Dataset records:
** begin **

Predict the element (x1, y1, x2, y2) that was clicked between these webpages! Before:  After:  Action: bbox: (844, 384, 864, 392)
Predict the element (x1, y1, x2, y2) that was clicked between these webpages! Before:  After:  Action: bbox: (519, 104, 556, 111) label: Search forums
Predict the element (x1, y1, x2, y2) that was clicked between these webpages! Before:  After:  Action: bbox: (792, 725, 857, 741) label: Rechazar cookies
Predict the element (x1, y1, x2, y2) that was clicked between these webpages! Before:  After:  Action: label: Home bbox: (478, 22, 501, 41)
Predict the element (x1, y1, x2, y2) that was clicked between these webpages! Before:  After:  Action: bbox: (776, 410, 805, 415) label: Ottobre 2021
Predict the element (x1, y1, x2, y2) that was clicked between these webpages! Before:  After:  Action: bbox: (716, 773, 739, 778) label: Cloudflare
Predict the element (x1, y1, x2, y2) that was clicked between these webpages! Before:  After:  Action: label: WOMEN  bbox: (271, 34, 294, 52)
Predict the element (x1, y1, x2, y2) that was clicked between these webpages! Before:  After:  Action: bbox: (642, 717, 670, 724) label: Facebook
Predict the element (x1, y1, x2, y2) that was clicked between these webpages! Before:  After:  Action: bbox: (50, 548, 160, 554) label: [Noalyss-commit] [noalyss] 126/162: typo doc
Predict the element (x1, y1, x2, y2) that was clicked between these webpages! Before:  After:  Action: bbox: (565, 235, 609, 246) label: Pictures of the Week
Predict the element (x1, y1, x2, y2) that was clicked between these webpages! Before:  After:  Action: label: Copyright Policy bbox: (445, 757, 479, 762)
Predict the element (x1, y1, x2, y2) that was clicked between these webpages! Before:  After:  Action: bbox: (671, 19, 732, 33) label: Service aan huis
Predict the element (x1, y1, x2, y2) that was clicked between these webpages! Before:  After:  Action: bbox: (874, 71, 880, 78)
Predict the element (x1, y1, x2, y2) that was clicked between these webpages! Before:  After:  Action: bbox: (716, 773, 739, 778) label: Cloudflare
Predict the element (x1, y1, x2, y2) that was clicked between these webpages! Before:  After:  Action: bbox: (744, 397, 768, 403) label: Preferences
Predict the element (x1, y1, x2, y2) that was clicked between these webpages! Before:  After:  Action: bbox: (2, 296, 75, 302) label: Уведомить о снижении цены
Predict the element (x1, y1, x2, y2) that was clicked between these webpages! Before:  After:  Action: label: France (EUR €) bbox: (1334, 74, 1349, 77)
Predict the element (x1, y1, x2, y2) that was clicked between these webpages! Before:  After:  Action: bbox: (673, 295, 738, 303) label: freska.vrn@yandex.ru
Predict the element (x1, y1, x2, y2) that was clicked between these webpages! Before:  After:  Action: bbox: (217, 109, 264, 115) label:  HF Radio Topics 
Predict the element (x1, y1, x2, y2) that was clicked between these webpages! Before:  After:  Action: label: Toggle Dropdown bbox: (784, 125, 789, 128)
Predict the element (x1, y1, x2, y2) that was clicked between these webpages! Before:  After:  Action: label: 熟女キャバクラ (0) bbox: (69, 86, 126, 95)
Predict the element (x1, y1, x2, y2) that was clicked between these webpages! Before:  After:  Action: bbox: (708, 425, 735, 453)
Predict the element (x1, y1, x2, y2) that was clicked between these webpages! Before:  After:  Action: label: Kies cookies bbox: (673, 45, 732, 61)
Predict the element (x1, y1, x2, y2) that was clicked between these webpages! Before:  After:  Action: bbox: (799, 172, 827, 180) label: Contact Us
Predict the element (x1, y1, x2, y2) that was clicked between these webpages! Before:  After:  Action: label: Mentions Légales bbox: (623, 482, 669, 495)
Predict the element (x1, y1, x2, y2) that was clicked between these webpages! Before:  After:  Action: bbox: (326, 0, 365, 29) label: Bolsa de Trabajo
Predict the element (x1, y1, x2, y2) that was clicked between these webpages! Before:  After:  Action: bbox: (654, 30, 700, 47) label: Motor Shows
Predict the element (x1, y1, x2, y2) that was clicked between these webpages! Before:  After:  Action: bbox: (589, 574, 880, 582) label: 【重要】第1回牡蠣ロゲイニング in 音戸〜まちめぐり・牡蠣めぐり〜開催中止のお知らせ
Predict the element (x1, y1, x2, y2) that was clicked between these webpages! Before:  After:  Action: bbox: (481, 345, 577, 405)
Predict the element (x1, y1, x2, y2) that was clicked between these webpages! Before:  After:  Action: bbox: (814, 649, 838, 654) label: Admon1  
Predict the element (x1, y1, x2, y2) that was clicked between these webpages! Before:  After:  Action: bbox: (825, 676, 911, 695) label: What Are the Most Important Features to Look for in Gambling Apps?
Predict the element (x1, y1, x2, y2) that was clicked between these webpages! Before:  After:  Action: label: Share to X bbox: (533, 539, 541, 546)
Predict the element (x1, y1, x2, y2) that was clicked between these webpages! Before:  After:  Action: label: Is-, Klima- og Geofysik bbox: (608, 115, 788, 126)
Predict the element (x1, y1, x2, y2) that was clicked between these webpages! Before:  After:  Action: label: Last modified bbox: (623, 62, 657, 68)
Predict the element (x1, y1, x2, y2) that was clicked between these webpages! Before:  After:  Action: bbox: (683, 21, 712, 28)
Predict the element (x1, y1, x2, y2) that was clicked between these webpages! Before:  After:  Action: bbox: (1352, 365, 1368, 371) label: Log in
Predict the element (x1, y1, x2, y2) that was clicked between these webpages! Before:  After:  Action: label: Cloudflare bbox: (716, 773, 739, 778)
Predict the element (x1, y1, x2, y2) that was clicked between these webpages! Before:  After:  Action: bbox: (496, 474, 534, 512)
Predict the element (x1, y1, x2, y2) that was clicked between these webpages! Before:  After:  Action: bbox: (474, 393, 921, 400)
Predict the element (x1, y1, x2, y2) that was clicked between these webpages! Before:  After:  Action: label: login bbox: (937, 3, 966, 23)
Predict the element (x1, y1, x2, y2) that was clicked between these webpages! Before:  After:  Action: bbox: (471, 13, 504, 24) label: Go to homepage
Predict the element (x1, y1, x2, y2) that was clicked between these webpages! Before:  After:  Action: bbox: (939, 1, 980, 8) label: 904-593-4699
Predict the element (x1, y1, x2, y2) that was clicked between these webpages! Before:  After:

** end **

GIVEN EXERCISE: Render all the entries above as a JSON list of strings with one string per line, omitting any blank lines.

THE REPLY:
[
  "Predict the element (x1, y1, x2, y2) that was clicked between these webpages! Before:  After:  Action: bbox: (844, 384, 864, 392)",
  "Predict the element (x1, y1, x2, y2) that was clicked between these webpages! Before:  After:  Action: bbox: (519, 104, 556, 111) label: Search forums",
  "Predict the element (x1, y1, x2, y2) that was clicked between these webpages! Before:  After:  Action: bbox: (792, 725, 857, 741) label: Rechazar cookies",
  "Predict the element (x1, y1, x2, y2) that was clicked between these webpages! Before:  After:  Action: label: Home bbox: (478, 22, 501, 41)",
  "Predict the element (x1, y1, x2, y2) that was clicked between these webpages! Before:  After:  Action: bbox: (776, 410, 805, 415) label: Ottobre 2021",
  "Predict the element (x1, y1, x2, y2) that was clicked between these webpages! Before:  After:  Action: bbox: (716, 773, 739, 778) label: Cloudflare",
  "Predict the element (x1, y1, x2, y2) that was clicked between these webpages! Before:  After:  Action: label: WOMEN  bbox: (271, 34, 294, 52)",
  "Predict the element (x1, y1, x2, y2) that was clicked between these webpages! Before:  After:  Action: bbox: (642, 717, 670, 724) label: Facebook",
  "Predict the element (x1, y1, x2, y2) that was clicked between these webpages! Before:  After:  Action: bbox: (50, 548, 160, 554) label: [Noalyss-commit] [noalyss] 126/162: typo doc",
  "Predict the element (x1, y1, x2, y2) that was clicked between these webpages! Before:  After:  Action: bbox: (565, 235, 609, 246) label: Pictures of the Week",
  "Predict the element (x1, y1, x2, y2) that was clicked between these webpages! Before:  After:  Action: label: Copyright Policy bbox: (445, 757, 479, 762)",
  "Predict the element (x1, y1, x2, y2) that was clicked between these webpages! Before:  After:  Action: bbox: (671, 19, 732, 33) label: Service aan huis",
  "Predict the element (x1, y1, x2, y2) that was clicked between these webpages! Before:  After:  Action: bbox: (874, 71, 880, 78)",
  "Predict the element (x1, y1, x2, y2) that was clicked between these webpages! Before:  After:  Action: bbox: (716, 773, 739, 778) label: Cloudflare",
  "Predict the element (x1, y1, x2, y2) that was clicked between these webpages! Before:  After:  Action: bbox: (744, 397, 768, 403) label: Preferences",
  "Predict the element (x1, y1, x2, y2) that was clicked between these webpages! Before:  After:  Action: bbox: (2, 296, 75, 302) label: Уведомить о снижении цены",
  "Predict the element (x1, y1, x2, y2) that was clicked between these webpages! Before:  After:  Action: label: France (EUR €) bbox: (1334, 74, 1349, 77)",
  "Predict the element (x1, y1, x2, y2) that was clicked between these webpages! Before:  After:  Action: bbox: (673, 295, 738, 303) label: freska.vrn@yandex.ru",
  "Predict the element (x1, y1, x2, y2) that was clicked between these webpages! Before:  After:  Action: bbox: (217, 109, 264, 115) label:  HF Radio Topics ",
  "Predict the element (x1, y1, x2, y2) that was clicked between these webpages! Before:  After:  Action: label: Toggle Dropdown bbox: (784, 125, 789, 128)",
  "Predict the element (x1, y1, x2, y2) that was clicked between these webpages! Before:  After:  Action: label: 熟女キャバクラ (0) bbox: (69, 86, 126, 95)",
  "Predict the element (x1, y1, x2, y2) that was clicked between these webpages! Before:  After:  Action: bbox: (708, 425, 735, 453)",
  "Predict the element (x1, y1, x2, y2) that was clicked between these webpages! Before:  After:  Action: label: Kies cookies bbox: (673, 45, 732, 61)",
  "Predict the element (x1, y1, x2, y2) that was clicked between these webpages! Before:  After:  Action: bbox: (799, 172, 827, 180) label: Contact Us",
  "Predict the element (x1, y1, x2, y2) that was clicked between these webpages! Before:  After:  Action: label: Mentions Légales bbox: (623, 482, 669, 495)",
  "Predict the element (x1, y1, x2, y2) that was clicked between these webpages! Before:  After:  Action: bbox: (326, 0, 365, 29) label: Bolsa de Trabajo",
  "Predict the element (x1, y1, x2, y2) that was clicked between these webpages! Before:  After:  Action: bbox: (654, 30, 700, 47) label: Motor Shows",
  "Predict the element (x1, y1, x2, y2) that was clicked between these webpages! Before:  After:  Action: bbox: (589, 574, 880, 582) label: 【重要】第1回牡蠣ロゲイニング in 音戸〜まちめぐり・牡蠣めぐり〜開催中止のお知らせ",
  "Predict the element (x1, y1, x2, y2) that was clicked between these webpages! Before:  After:  Action: bbox: (481, 345, 577, 405)",
  "Predict the element (x1, y1, x2, y2) that was clicked between these webpages! Before:  After:  Action: bbox: (814, 649, 838, 654) label: Admon1  ",
  "Predict the element (x1, y1, x2, y2) that was clicked between these webpages! Before:  After:  Action: bbox: (825, 676, 911, 695) label: What Are the Most Important Features to Look for in Gambling Apps?",
  "Predict the element (x1, y1, x2, y2) that was clicked between these webpages! Before:  After:  Action: label: Share to X bbox: (533, 539, 541, 546)",
  "Predict the element (x1, y1, x2, y2) that was clicked between these webpages! Before:  After:  Action: label: Is-, Klima- og Geofysik bbox: (608, 115, 788, 126)",
  "Predict the element (x1, y1, x2, y2) that was clicked between these webpages! Before:  After:  Action: label: Last modified bbox: (623, 62, 657, 68)",
  "Predict the element (x1, y1, x2, y2) that was clicked between these webpages! Before:  After:  Action: bbox: (683, 21, 712, 28)",
  "Predict the element (x1, y1, x2, y2) that was clicked between these webpages! Before:  After:  Action: bbox: (1352, 365, 1368, 371) label: Log in",
  "Predict the element (x1, y1, x2, y2) that was clicked between these webpages! Before:  After:  Action: label: Cloudflare bbox: (716, 773, 739, 778)",
  "Predict the element (x1, y1, x2, y2) that was clicked between these webpages! Before:  After:  Action: bbox: (496, 474, 534, 512)",
  "Predict the element (x1, y1, x2, y2) that was clicked between these webpages! Before:  After:  Action: bbox: (474, 393, 921, 400)",
  "Predict the element (x1, y1, x2, y2) that was clicked between these webpages! Before:  After:  Action: label: login bbox: (937, 3, 966, 23)",
  "Predict the element (x1, y1, x2, y2) that was clicked between these webpages! Before:  After:  Action: bbox: (471, 13, 504, 24) label: Go to homepage",
  "Predict the element (x1, y1, x2, y2) that was clicked between these webpages! Before:  After:  Action: bbox: (939, 1, 980, 8) label: 904-593-4699",
  "Predict the element (x1, y1, x2, y2) that was clicked between these webpages! Before:  After:"
]